TransWikia.com

How to scrape imdb webpage?

Data Science Asked on March 21, 2021

I am trying to learn web scraping using Python by myself as part of an effort to learn data analysis. I am trying to scrape imdb webpage.

I am using BeautifulSoup module. Following is the code I am using:

r = requests.get(url) # where url is the above url    
bs = BeautifulSoup(r.text)
for movie in bs.findAll('td','title'):
    title = movie.find('a').contents[0]
    genres = movie.find('span','genre').findAll('a')
    genres = [g.contents[0] for g in genres]
    runtime = movie.find('span','runtime').contents[0]
    year = movie.find('span','year_type').contents[0]
    print title, genres,runtime, rating, year

I am getting the following outputs:

The Shawshank Redemption [u'Crime', u'Drama'] 142 mins. (1994)

Using this code, I could scrape title, genre, runtime,and year but I couldn’t scrape the imdb movie id,nor the rating. After inspecting the elements (in chrome browser), I am not being able to find a pattern which will let me use similar code as above.

Can anybody help me write the piece of code that will let me scrape the movie id and ratings ?

5 Answers

You can get everything from div with class="rating rating-list"

All you need to do is retrive attribute id: [id="tt1345836|imdb|8.5|8.5|advsearch"] When you have this content, you split this string by '|', and you get:

  1. parameter: movie id
  2. parameter: movie score

Answered by MaticDiba on March 21, 2021

I have been able to figure out a solution. I thought of posting just in case it is of any help to anyone or if somebody wants to suggest something different.

bs = BeautifulSoup(r.text)
for movie in bs.findAll('td','title'):
    title = movie.find('a').contents[0]
    genres = movie.find('span','genre').findAll('a')
    genres = [g.contents[0] for g in genres]
    runtime = movie.find('span','runtime').contents[0]
    rating = movie.find('span','value').contents[0]
    year = movie.find('span','year_type').contents[0]
    imdbID = movie.find('span','rating-cancel').a['href'].split('/')[2]
    print title, genres,runtime, rating, year, imdbID

The output looks like this:

The Shawshank Redemption [u'Crime', u'Drama'] 142 mins. 9.3 (1994) tt0111161

Answered by user62198 on March 21, 2021

Instead of scraping, you might try to get the data directly here.
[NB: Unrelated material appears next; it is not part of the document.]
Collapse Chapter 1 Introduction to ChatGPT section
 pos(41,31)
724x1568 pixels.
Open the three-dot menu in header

It looks like they have data available via ftp for movies, actors, etc.

Answered by Greg Thatcher on March 21, 2021

As a bit of general feedback, I think you would do well to improve your output format. The problem with the format as it stands is there is not a transparent way to programmatically get the data. Consider instead trying:

print "t".join([title, genres,runtime, rating, year])
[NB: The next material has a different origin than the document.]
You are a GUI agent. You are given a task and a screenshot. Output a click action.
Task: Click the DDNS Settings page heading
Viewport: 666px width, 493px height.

The nice thing about a tab delimited file is that if you end up scaling up, it can easily be read into something like impala (or at smaller scales, simple mySql tables). Additionally, you can then programatically read in the data in python using:

 line.split("t")

The second bit of advice, is I would suggest getting more information than you think you need on your initial scrape. Disk space is cheaper than processing time, so rerunning the scraper every time you expand your analytic will not be fun.

Answered by j.a.gartner on March 21, 2021

Regarding the movie id, the id is actually in the web page url of the actual movie.
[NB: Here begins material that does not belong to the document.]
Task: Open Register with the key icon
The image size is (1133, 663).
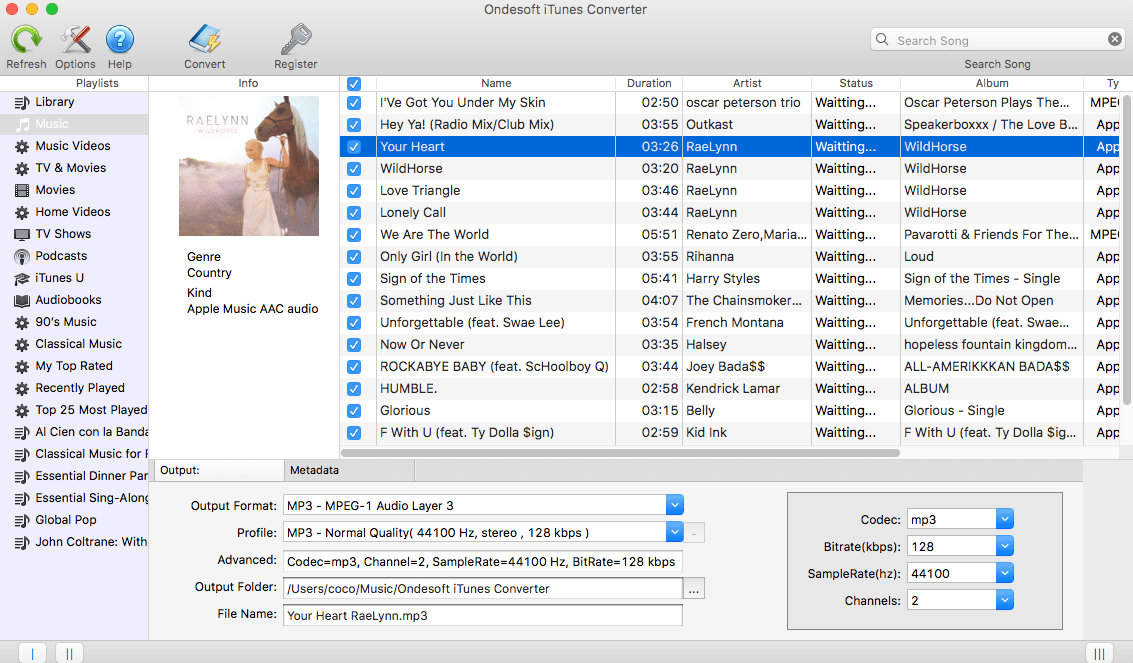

So the steps you should follow are:

  1. find the big table in which all the results are shown.
  2. for each row, find the href in it (link) and simply make another request to that url.

You will find that the imdb urls have the following pattern:

www.imdb.com/tt{the actual imdb id}/

E.g.,

https://m.imdb.com/title/tt0800369/

Here, the id is 0800369.

This makes it very easy to scrape each movie imdb has just by iterating through ids. You can build an entire database based on imdb using web scraping with Beautiful Soup and Django.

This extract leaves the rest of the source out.